Innate visual learning through spontaneous activity patterns

Abstract

Patterns of spontaneous activity in the developing retina, LGN, and cortex are necessary for the proper development of visual cortex. With these patterns intact, the primary visual cortices of many newborn animals develop properties similar to those of the adult cortex but without the training benefit of visual experience. Previous models have demonstrated how V1 responses can be initialized through mechanisms specific to development and prior to visual experience, such as using axonal guidance cues or relying on simple, pairwise correlations on spontaneous activity with additional developmental constraints. We argue that these spontaneous patterns may be better understood as part of an "innate learning" strategy, which learns similarly on activity both before and during visual experience. With an abstraction of spontaneous activity models, we show how the visual system may be able to bootstrap an efficient code for its natural environment prior to external visual experience, and we continue the same refinement strategy upon natural experience. The patterns are generated through simple, local interactions and contain the same relevant statistical properties of retinal waves and hypothesized waves in the LGN and V1. An efficient encoding of these patterns resembles a sparse coding of natural images by producing neurons with localized, oriented, bandpass structure-the same code found in early visual cortical cells. We address the relevance of higher-order statistical properties of spontaneous activity, how this relates to a system that may adapt similarly on activity prior to and during natural experience, and how these concepts ultimately relate to an efficient coding of our natural world.

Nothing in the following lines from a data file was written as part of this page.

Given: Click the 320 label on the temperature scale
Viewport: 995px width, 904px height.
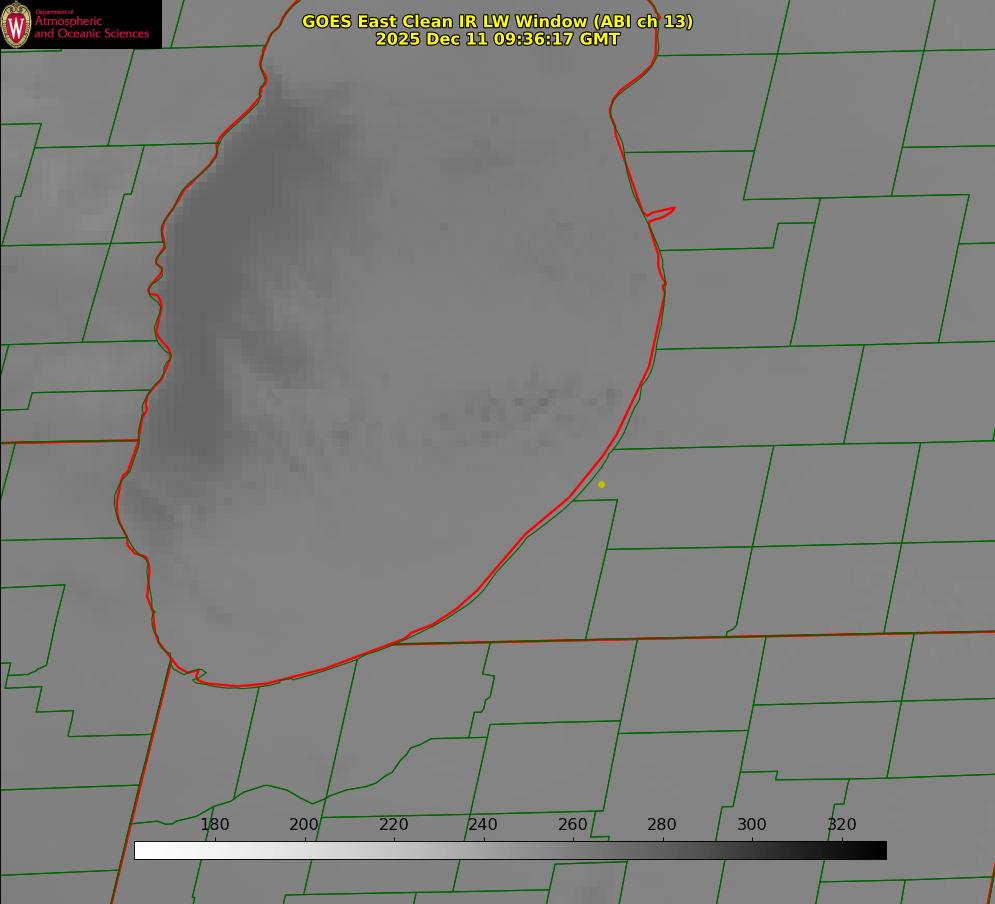Looking at the screenshot, I should tap(842, 825).
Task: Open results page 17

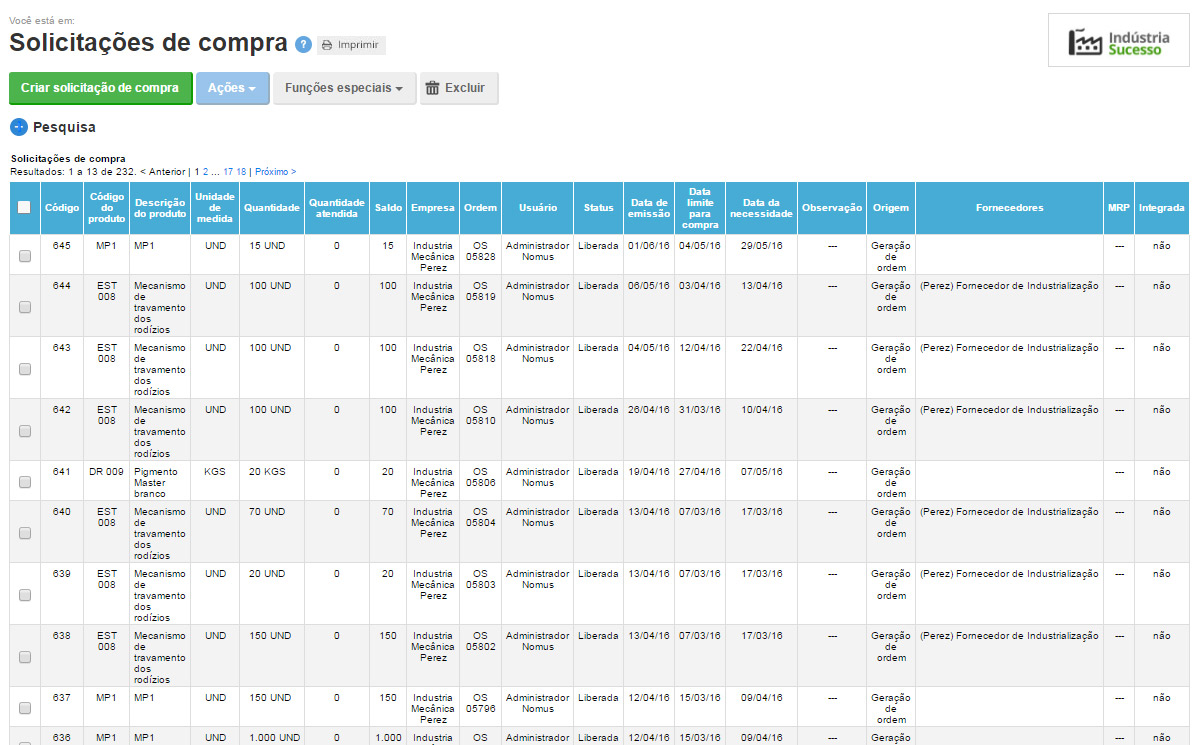Action: pos(228,172)
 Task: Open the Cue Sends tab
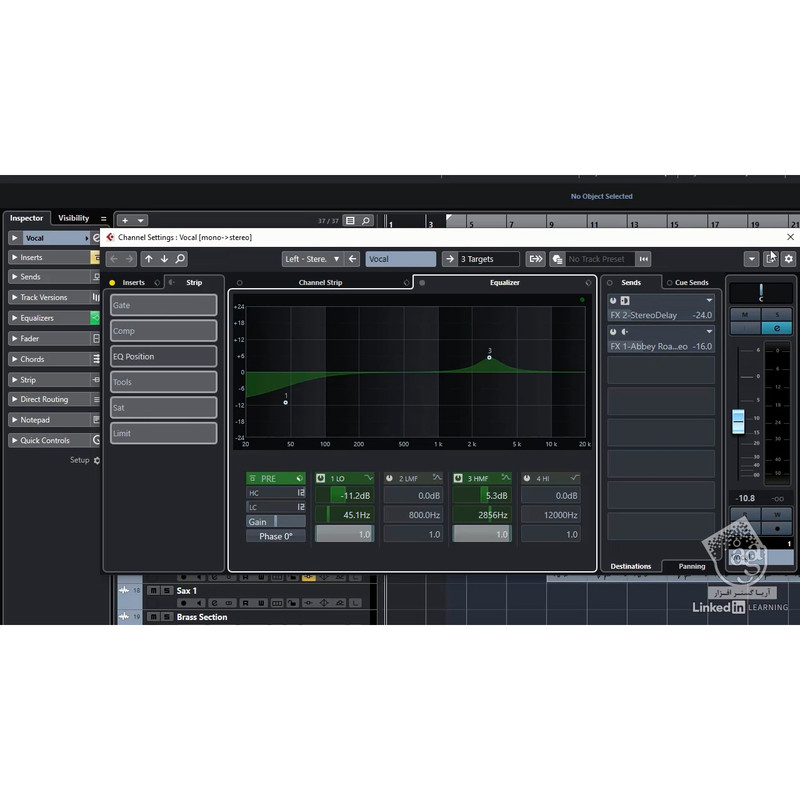686,283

Figure 1. Experimental and theoretical 2D spontaneous activity images.

(A) Experimental wave propagation: calcium imaging of a retinal wave (data as described in [9]). (B) Physiological model wave propagation: the ganglion cell layer activation of a retinal wave model (data from model described in [17]). (C) Physiological model wave extent: simulated retinal wave propagated to fullest extent (adapted from [18]). (D) Abstract model wave extent: a pattern generated by the technique used in this paper with parameters (p = 0.55, r = 3, t = 6) as detailed in the methods section.

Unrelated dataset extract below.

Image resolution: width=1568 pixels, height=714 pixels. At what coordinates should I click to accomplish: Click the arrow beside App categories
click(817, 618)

Figure 2. V1 simple cell receptive fields derived through an efficient coding of natural scenes and spontaneous activity patterns.

(A) Receptive fields from sparse coding: basis functions derived from natural images (algorithm as described in [40]). (B) Receptive fields from ICA: filters derived from natural images (algorithm as described in [48]). For panels (B,C,D) the same patch collection and efficient coding algorithm was used as detailed in the methods section. (C) Receptive field filters derived from images of simulated retinal waves as in figure 2 of - a few examples are in figure 1c of this paper. Patch size for this data corresponds to approximately 0.3 mm. Refer to the text for the implication of this result. (D) Receptive field filters derived from our generated patterns with parameters (p = 0.7, r = 3, t = 8).

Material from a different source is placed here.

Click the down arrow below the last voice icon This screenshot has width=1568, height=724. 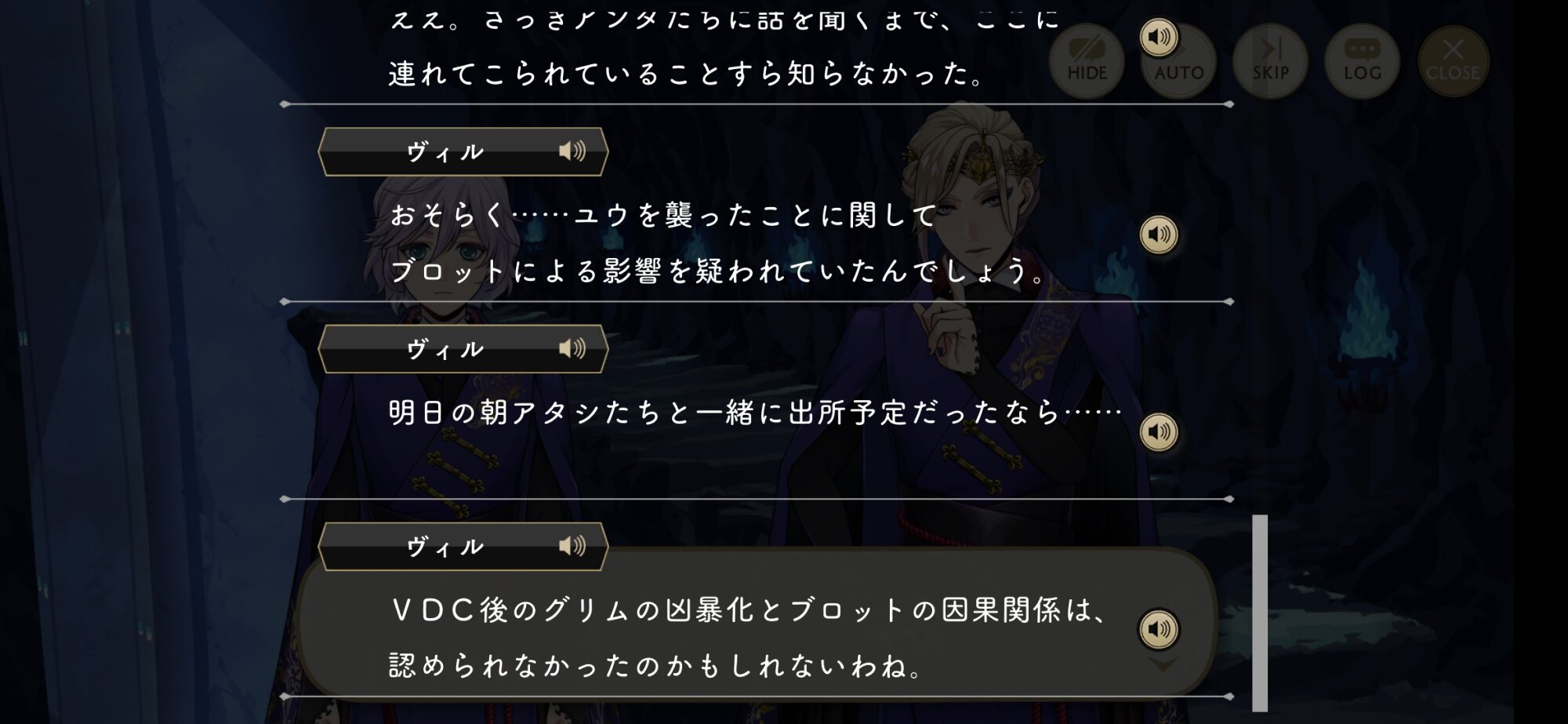click(x=1163, y=664)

Figure 3. Summary of pattern sampling and analysis demonstrating relevant variation in derived gabor filters.

(A) Phase plane with ‘r’ fixed at 3. The curved line in the plot indicates the phase transition boundary as detailed in the methods section. The transparent color contours below the phase transition line indicate the trend for the median orientation bandwidth in that area of the plane. (B) Sampled patterns from (p,r,t) space near the critical percolation threshold - (0.15,3,1), (0.48,3,5) and (0.83,3,10). (C) The 16×16 pixel derived ICA filters. (D) Seven parameter gabor fits of those filters. (E) Histograms of the gabor orientation bandwidths in blue compared to the physiological median in red.

Figure 4. Information relevant to filter formation goes beyond simple, pairwise correlations.

(A) Examples of training data for efficient coding. Whitened images were obtained by flattening an assumed 1/f slope in the Fourier amplitude spectrum. (B) PCA bases from each of the six data sets in (A). Note, algorithms which rely on pairwise correlations alone (also known as second order image statistics) only find structure for receptive field formation in correlated data [red rectangle] although much of the useful structure still visible in the decorrelated (“whitened”) images is not captured. Also note the receptive fields in this case are not localized. (C) Representative filters from the same image sets using ICA. Note that the filters from the whitened and unwhitened, natural and wavefront-patterned data qualitatively resemble receptive fields [red square], whereas unstructured 1/f noise does not produce equivalent filters - unlike the results of pairwise correlation-based measures. (note: differences in whitened ICA filter sizes are primarily a product of the 1/f assumption).